# WHAT IS BEING ASKED:
Transcribe the material below word for word, omitting the pictures from your answer.

--- DATA IN THIS EXERCISE ---

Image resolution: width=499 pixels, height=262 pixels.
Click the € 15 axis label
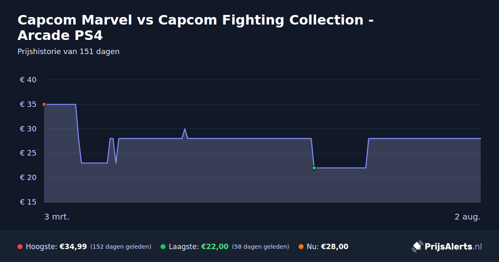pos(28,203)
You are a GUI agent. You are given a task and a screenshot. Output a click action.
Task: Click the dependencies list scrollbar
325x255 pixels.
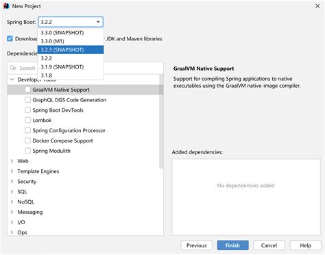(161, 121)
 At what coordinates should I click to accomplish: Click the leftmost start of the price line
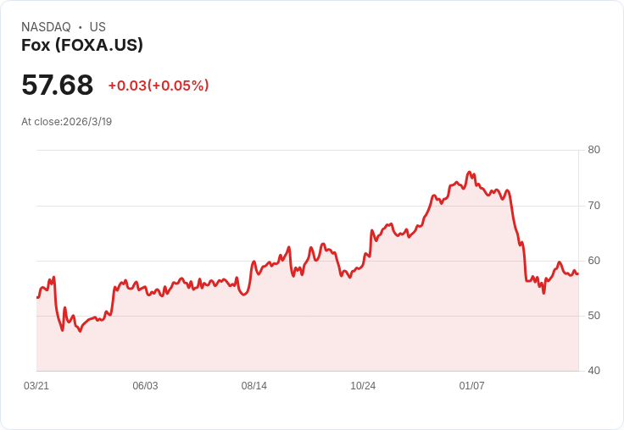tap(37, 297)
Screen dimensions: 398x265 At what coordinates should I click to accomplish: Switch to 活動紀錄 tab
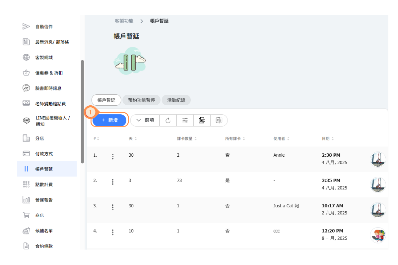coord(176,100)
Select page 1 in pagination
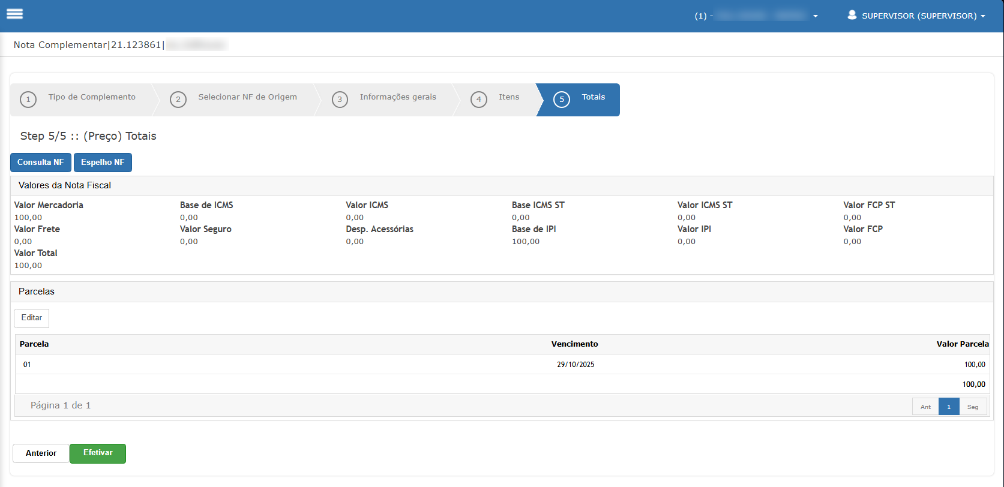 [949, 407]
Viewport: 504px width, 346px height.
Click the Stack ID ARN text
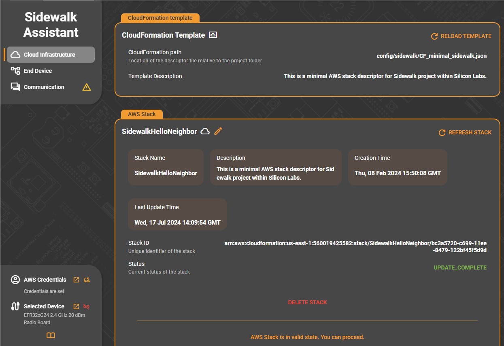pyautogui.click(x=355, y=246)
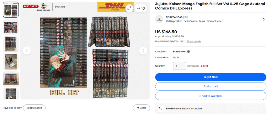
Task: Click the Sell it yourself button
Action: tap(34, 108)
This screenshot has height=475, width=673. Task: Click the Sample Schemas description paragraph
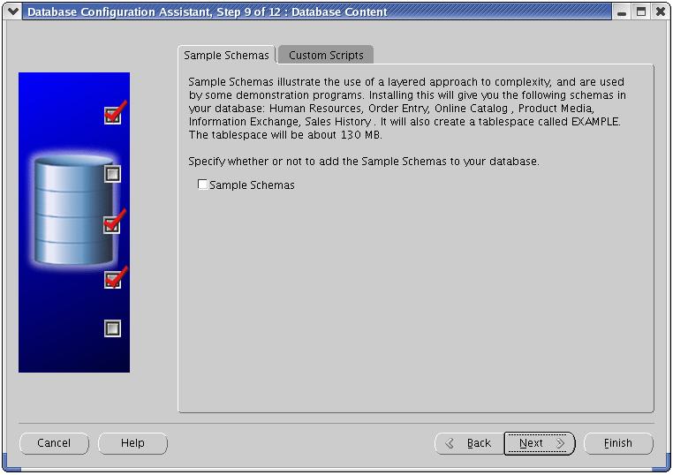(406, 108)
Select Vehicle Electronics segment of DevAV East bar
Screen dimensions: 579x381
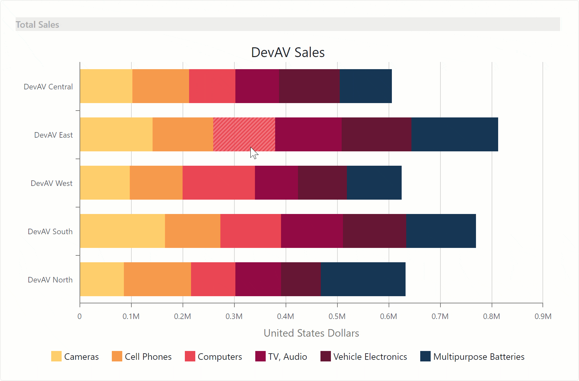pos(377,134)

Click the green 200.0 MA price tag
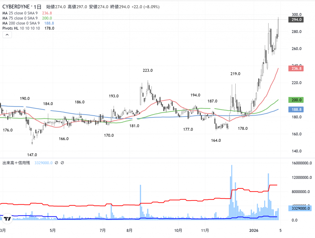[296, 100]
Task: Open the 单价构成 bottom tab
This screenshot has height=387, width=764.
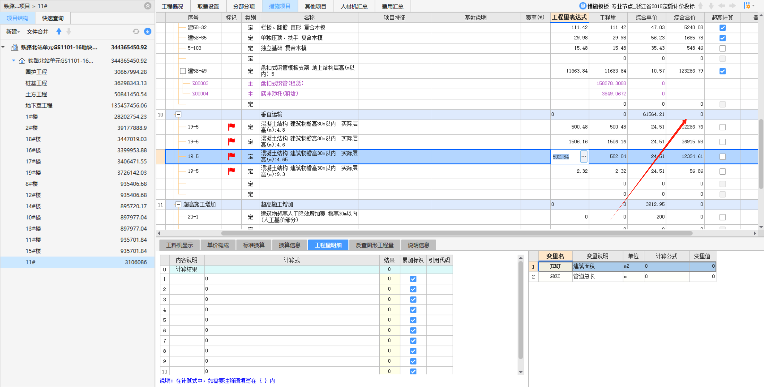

---

# TASK RESULT:
Image resolution: width=499 pixels, height=262 pixels.
Click the € 15 axis label
pos(28,203)
You are a GUI agent. You are given a task and a screenshot. Output a click action.
Task: Click the dependencies list scrollbar
325x255 pixels.
(161, 121)
 At what coordinates should I click to accomplish: Click the leftmost start of the price line
tap(37, 297)
Screen dimensions: 398x265 At what coordinates should I click to accomplish: Switch to 活動紀錄 tab
coord(176,100)
Select page 1 in pagination
 [949, 407]
Viewport: 504px width, 346px height.
Click the Stack ID ARN text
pyautogui.click(x=355, y=246)
Task: Click the Sell it yourself button
Action: tap(34, 108)
This screenshot has height=475, width=673. Task: Click the Sample Schemas description paragraph
(406, 108)
Select Vehicle Electronics segment of DevAV East bar
Screen dimensions: 579x381
pos(377,134)

Click the green 200.0 MA price tag
[296, 100]
Task: Open the 单价构成 bottom tab
This screenshot has height=387, width=764.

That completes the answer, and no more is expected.